Information provided:
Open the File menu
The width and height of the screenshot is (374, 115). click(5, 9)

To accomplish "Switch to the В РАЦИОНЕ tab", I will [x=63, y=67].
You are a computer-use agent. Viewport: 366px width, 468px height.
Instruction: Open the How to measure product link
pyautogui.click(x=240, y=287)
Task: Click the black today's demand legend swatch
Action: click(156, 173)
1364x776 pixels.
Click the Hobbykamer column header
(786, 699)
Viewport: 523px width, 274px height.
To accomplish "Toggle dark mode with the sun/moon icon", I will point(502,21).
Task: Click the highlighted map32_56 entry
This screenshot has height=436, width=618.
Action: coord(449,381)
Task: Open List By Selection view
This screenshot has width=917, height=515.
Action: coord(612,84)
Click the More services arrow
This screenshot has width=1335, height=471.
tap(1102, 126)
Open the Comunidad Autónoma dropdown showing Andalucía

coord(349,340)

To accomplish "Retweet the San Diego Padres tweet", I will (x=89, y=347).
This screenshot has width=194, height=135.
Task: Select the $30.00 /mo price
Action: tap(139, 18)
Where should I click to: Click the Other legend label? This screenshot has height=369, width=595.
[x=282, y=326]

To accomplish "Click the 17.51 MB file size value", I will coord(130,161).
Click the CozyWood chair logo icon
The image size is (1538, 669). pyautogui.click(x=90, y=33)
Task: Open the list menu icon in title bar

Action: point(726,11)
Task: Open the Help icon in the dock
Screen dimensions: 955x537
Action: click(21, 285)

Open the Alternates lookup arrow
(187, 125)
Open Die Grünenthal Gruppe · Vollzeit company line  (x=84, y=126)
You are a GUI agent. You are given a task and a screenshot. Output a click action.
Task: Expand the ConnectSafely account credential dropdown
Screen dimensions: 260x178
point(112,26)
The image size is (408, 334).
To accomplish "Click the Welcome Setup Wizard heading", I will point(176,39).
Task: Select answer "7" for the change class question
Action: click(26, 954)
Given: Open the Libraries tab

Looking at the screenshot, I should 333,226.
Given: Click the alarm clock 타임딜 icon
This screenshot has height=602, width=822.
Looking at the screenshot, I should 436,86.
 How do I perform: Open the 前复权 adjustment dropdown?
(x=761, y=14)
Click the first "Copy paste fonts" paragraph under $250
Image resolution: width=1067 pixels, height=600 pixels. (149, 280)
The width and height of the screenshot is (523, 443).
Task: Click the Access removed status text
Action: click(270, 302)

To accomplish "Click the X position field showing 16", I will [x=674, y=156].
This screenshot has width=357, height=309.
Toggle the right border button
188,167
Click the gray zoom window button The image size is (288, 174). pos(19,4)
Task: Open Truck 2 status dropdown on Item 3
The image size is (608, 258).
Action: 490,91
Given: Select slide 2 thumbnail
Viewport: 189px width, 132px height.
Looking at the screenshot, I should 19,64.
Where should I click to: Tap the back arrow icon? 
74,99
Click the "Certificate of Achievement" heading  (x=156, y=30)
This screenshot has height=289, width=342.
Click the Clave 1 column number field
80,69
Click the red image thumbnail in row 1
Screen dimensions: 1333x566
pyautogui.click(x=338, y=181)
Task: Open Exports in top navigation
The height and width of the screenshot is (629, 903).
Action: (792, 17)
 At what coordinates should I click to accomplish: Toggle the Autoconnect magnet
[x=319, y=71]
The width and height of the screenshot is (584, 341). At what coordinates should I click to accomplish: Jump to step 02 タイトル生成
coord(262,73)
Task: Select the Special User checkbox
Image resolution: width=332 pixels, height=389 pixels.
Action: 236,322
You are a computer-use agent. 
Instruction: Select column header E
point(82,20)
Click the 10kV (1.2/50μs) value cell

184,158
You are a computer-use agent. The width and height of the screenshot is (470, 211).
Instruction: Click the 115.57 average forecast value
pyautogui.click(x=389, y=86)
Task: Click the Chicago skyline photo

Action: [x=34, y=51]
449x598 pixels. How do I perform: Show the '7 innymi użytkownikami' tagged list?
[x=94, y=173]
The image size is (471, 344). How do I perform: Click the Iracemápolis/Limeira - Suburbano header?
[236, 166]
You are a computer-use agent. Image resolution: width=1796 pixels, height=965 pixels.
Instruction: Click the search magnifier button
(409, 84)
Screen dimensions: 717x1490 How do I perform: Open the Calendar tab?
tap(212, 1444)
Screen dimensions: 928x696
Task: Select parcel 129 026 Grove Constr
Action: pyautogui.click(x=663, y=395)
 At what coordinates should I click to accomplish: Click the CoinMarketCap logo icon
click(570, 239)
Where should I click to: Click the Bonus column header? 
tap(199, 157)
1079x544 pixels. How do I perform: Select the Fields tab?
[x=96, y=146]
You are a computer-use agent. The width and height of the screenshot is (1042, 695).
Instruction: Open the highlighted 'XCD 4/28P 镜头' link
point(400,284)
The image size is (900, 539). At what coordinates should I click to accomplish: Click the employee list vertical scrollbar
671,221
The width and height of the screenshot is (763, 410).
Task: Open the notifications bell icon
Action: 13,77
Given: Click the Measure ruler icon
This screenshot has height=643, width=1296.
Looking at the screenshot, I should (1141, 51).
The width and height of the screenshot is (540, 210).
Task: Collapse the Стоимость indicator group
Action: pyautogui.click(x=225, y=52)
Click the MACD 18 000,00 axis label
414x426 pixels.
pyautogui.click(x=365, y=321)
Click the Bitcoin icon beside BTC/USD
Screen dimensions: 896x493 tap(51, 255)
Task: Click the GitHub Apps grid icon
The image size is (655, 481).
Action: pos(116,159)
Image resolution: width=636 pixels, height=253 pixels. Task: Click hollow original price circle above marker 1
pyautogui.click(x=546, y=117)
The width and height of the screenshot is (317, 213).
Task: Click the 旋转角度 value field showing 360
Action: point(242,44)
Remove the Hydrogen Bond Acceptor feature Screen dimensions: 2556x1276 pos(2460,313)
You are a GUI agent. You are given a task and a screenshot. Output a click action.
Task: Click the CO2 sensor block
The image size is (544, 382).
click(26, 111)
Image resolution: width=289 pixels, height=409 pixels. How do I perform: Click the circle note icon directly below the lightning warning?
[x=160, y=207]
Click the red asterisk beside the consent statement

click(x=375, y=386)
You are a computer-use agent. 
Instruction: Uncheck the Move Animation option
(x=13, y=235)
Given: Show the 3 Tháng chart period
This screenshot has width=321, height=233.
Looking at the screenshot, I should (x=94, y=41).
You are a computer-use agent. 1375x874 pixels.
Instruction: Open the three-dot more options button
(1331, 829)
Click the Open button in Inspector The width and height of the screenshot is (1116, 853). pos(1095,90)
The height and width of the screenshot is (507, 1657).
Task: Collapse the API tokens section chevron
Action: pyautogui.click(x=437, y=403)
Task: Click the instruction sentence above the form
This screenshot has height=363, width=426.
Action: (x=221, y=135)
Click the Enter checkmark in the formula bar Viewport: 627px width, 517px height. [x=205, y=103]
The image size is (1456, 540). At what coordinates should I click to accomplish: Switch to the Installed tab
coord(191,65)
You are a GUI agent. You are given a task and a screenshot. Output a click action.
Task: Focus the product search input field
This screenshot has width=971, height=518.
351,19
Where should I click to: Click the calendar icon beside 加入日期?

Work to complete:
Please retype the top of the data exactly, down to and including the line that holds "Task: Open List By Selection view", and nothing further.

Response box:
Open the File menu
The width and height of the screenshot is (374, 115). click(5, 9)

To accomplish "Switch to the В РАЦИОНЕ tab", I will [x=63, y=67].
You are a computer-use agent. Viewport: 366px width, 468px height.
Instruction: Open the How to measure product link
pyautogui.click(x=240, y=287)
Task: Click the black today's demand legend swatch
Action: click(156, 173)
1364x776 pixels.
Click the Hobbykamer column header
(786, 699)
Viewport: 523px width, 274px height.
To accomplish "Toggle dark mode with the sun/moon icon", I will point(502,21).
Task: Click the highlighted map32_56 entry
This screenshot has height=436, width=618.
Action: coord(449,381)
Task: Open List By Selection view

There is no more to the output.